Killer feature - the possibility of creation and trying COM-object just in interpreter.
$a = New-Object -comobject Excel.Application
$a.Visible = $True
$b = $a.Workbooks.Add()
$c = $b.Worksheets.Item(1)
$c.Cells.Item(1,1) = "A value in cell A1."
$b.SaveAs("C:\Scripts\Test.xls")
$a.Quit()

It makes me glad that methods autocompletion works.

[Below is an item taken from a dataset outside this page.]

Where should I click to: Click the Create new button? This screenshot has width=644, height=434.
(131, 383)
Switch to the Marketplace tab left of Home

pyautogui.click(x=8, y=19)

According to one's choise any .net build can be loaded.
[System.Reflection.Assembly]::LoadWithPartialName("System.Windows.Forms")
$d = [Windows.Forms.MessageBox]::Show("msg")

Аnd one can send e-mail
$Attach     = new-object System.Net.Mail.Attachment("C:\Test.txt")  
$SMTPClient = new-object System.Net.Mail.SMTPClient
$Msg = new-object System.Net.Mail.MailMessage

$Msg.Attachments.add($Attach)
$Msg.To.Add("BillGates@Microsoft.Com")
$Msg.from="Vasya.Pupkin@Mail.Ru"
$Msg.Subject="Subject"
$Msg.Body="This is body of E-Mail"

$SMTPClient.Host="SMTP.Mail.Ru"

$SMTPClient.Send($Msg)

There is a simple auto-completion of paths. There is even Far plug-in

In short, it's a practical thing for those on Windows.

I'm curious, if there were some tries of objects extension of shells under *nix?